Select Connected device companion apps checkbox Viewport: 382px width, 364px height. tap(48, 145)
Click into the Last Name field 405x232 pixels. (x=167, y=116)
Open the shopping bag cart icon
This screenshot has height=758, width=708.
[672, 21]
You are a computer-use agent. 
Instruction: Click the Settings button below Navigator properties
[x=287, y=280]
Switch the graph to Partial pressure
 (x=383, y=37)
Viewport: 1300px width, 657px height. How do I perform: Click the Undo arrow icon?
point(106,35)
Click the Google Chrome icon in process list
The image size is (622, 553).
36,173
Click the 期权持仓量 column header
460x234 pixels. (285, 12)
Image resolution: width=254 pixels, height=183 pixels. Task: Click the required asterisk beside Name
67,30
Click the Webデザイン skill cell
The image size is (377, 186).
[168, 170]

★ ★ ★ ★ ★

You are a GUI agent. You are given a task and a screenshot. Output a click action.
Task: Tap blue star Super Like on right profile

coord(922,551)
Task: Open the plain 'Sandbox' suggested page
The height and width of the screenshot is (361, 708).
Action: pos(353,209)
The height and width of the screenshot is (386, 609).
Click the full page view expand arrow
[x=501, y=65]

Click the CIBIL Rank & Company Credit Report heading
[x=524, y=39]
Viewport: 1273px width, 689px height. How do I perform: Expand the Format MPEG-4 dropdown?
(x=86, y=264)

★ ★ ★ ★ ★

Collect the complete line wherever the string "agent" appears in the records.

*Answer to this exercise*.
You are a computer-use agent. 
You are a GUI agent. You are given a task and a screenshot. Output a click action.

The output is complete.